The malicious versions check whether the device on which they have been installed runs Windows or Linux and, depending on the result, install a XMRig Monero cryptominer. Windows victims can also get saddled with a trojan that will try to steal cookies from Chrome and passwords for various browsers, email clients, FTP clients, messaging apps, dialers, VPN accounts, online poker accounts, Windows passwords, and so on.
About UA-parser.js
UA-parser.js is a JavaScript library that detects browser, engine, OS, CPU, and device type/model from User-Agent data.
The library’s lightweight npm package is extremely popular: according to the numbers on its npm registry page, it surpasses 8 million weekly downloads. Over 1,200 (often widely used) modules depend on it, and so do many big tech companies.
What happened?
“I believe someone was hijacking my npm account and published some compromised packages (0.7.29, 0.8.0, 1.0.0) which will probably install malware as can be seen from the diff here,” Faisal Salman, the library’s developer, explained.
It didn’t take long for GitHub – the owner of npm – to react. The compromised packages were removed from the repository and a security advisory was published.
Users are advised to ugrade to one of the newer, unaffected versions – 0.7.30, 0.8.1 or 1.0.1 – and check their systems for suspicious activity.
“Any computer that has this package installed or running should be considered fully compromised. All secrets and keys stored on that computer should be rotated immediately from a different computer. The package should be removed, but as full control of the computer may have been given to an outside entity, there is no guarantee that removing the package will remove all malicious software resulting from installing it,” they advised.
Indicators of compromise are listed here.
Even though the compromise of the UA-parser.js package was detected within hours of it happening, this supply chain compromise will likely affect a number of dependent projects. According to Sonatype researcher Ax Sharma, “Other projects on GitHub were seen by Sonatype performing postmortem efforts that are yet to disclose impact.”

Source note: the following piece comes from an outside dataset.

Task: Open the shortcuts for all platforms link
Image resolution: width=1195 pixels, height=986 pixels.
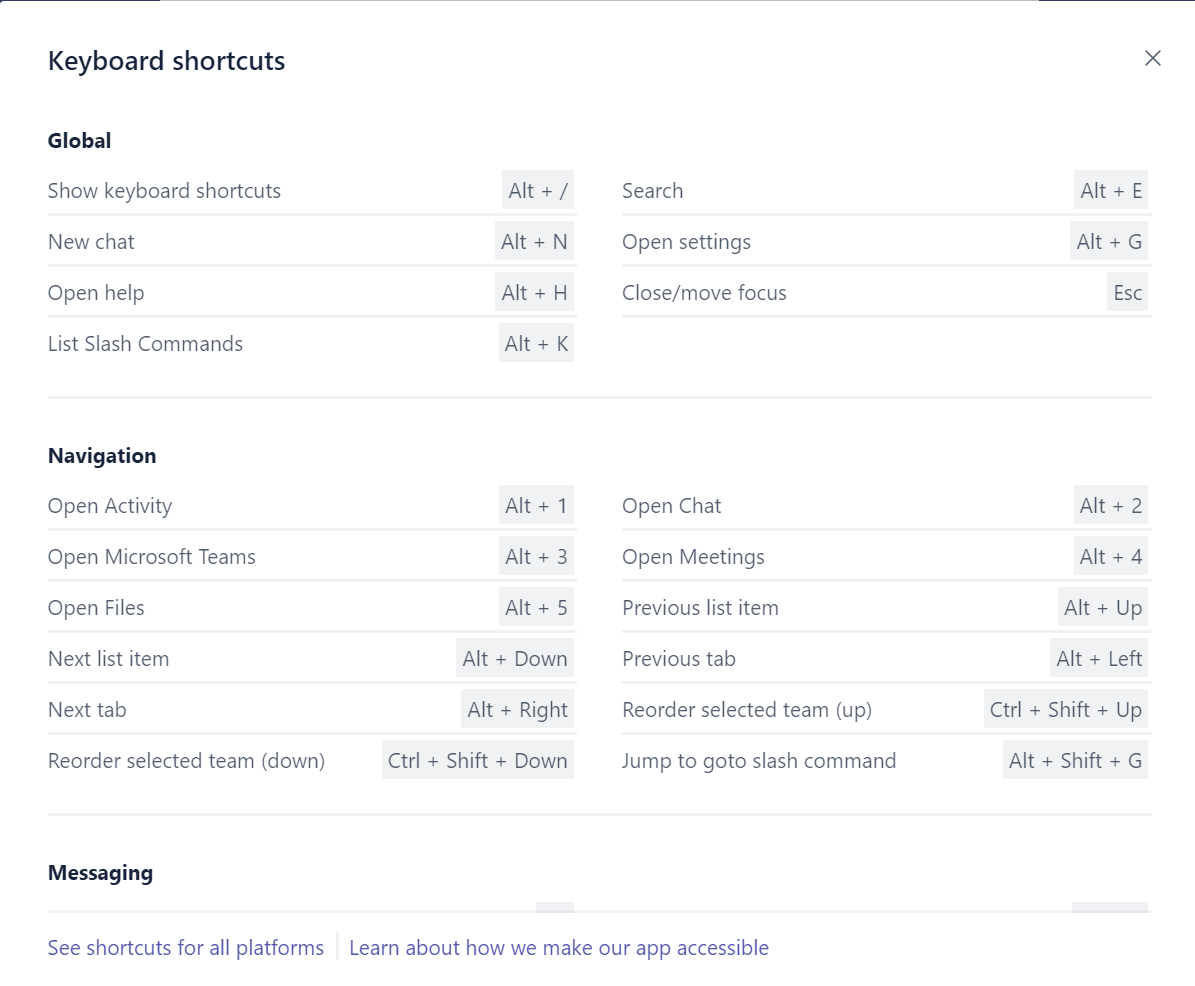Action: pos(185,947)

According to previous discoveries made by the company, the UA-parser.js compromise happened ten days after someone published three malicious packages on npm named “klow”, “klown”, and “okhsa” that also launched cryptominers on Windows, macOS and Linux machines.
“Some of these packages, e.g., klown, were seen mimicking ‘ua-parser-js’ in their structure, READMEs, and the npm page’s look-and-feel,” they noted.
Source: Sonatype
“It isn’t clear how the author of these packages aims to target developers,” the company’s researchers commented at the time. “There are no obvious signs observed that indicate a case of typosquatting or dependency hijacking. “Klow(n)” does impersonate the legitimate UAParser.js library on the surface, making this attack seem like a weak brandjacking attempt.”
Now we know that the attacker likely did not stop once these packages were taken down by the npm security team, and instead (unsurprisingly) managed to compromise the real deal.